Exercise objective -> Among the lines below, tally those holding the string "button" and give the total only.

/---

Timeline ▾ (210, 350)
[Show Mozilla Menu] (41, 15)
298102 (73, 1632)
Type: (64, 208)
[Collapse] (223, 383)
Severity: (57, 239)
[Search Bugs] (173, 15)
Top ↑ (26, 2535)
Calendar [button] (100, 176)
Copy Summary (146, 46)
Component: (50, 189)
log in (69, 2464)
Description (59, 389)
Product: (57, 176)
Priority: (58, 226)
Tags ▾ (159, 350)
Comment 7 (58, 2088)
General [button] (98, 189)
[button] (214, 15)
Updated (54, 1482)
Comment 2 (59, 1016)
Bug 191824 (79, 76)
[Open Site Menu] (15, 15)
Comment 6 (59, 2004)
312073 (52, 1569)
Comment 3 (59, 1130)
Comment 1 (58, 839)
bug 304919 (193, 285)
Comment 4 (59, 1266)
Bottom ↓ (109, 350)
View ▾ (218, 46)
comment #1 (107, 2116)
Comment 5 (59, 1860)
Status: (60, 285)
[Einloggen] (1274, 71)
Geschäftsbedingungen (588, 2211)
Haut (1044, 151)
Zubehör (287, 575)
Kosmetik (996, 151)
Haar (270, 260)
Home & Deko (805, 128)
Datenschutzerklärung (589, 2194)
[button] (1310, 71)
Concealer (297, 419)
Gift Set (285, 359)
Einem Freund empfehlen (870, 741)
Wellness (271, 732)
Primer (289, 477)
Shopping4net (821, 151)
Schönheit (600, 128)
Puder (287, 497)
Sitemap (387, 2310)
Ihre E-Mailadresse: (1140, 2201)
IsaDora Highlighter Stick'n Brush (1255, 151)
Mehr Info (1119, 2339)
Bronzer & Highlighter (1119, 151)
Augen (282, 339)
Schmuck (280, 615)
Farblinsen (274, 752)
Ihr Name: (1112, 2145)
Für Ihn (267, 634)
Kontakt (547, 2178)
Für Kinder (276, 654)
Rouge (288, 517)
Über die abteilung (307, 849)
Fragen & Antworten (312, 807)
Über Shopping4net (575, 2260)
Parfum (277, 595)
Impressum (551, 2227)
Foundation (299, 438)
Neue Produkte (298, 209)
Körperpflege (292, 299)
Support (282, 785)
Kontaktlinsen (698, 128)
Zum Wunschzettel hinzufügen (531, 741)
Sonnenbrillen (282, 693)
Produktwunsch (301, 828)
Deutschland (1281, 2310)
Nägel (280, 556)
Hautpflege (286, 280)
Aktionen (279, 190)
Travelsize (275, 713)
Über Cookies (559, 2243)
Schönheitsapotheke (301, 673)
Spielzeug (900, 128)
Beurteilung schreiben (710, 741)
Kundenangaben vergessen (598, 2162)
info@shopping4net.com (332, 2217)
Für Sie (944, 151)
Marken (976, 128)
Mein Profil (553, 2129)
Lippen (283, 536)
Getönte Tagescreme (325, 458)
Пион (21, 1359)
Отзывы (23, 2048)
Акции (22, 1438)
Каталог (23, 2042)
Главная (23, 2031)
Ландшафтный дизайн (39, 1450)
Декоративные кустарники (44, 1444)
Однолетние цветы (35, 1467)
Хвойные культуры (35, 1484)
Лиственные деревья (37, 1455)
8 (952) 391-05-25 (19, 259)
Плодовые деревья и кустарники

\---

Solved exercise -> 4